THE Catholic Church in Spain has admitted to owning 965 properties despite no documented evidence to verify the claim.
There were even instances where evidence clearly showed that some buildings belonged to other people.
Accusations have been levelled for years against the Church that it profited from using unregistered buildings without paying tax on them
The disputed properties will be ‘regularised’ following a meeting on Monday between Prime Minister, Pedro Sanchez, and the head of the Spanish Episcopal Conference(CEE), Cardinal Juan Jose Omella.
Dioceses and parishes used their ‘influence’ for years on local registries as well as benefiting from a 1997 mortgage law reform introduced by the Partido Popular government led by Jose Maria Aznar.
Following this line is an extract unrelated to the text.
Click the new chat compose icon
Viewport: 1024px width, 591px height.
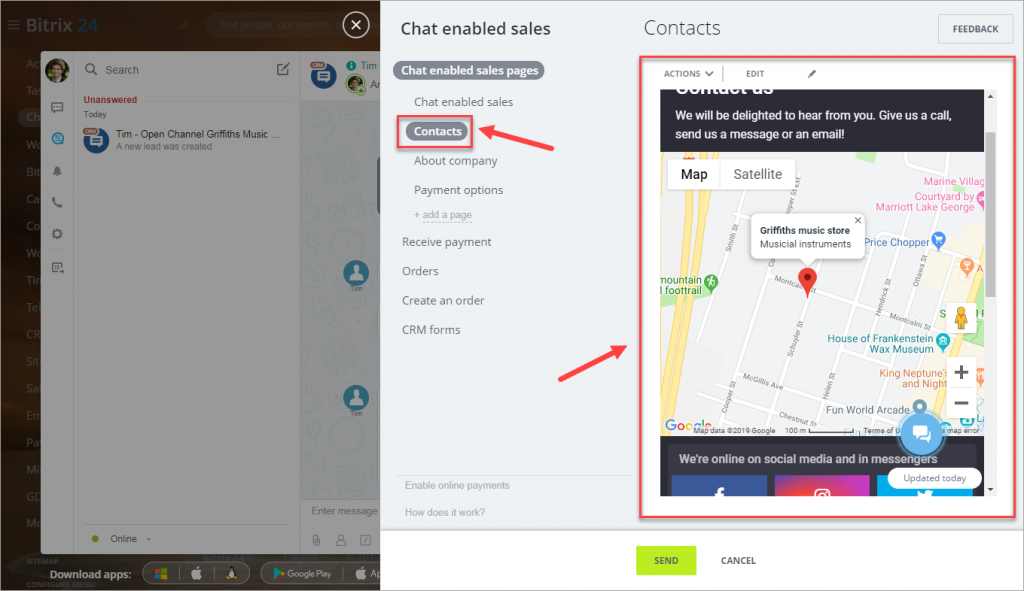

The law change allowed official records to list almost automatically that the Catholic Church were rightful owners of churches and adjacent buildings, as well as schools, monasteries, residential properties, and even plots of land.
No supporting documentation was supplied.
When Pedro Sanchez came to power in 2018, his government produced a list of 34,961 properties registered by the Catholic Church between 1998 and 2015, with a disagreement over the proper ownership of some of them.
A joint government-bishops commission thrashed out an agreed list of 965 buildings that had been ‘erroneously’ registered and belonged to a ‘third-party’ or to somebody ‘unknown’.
The government will contact individual municipalities to initiate the regularisation procedures with the full support of the Episcopal Conference.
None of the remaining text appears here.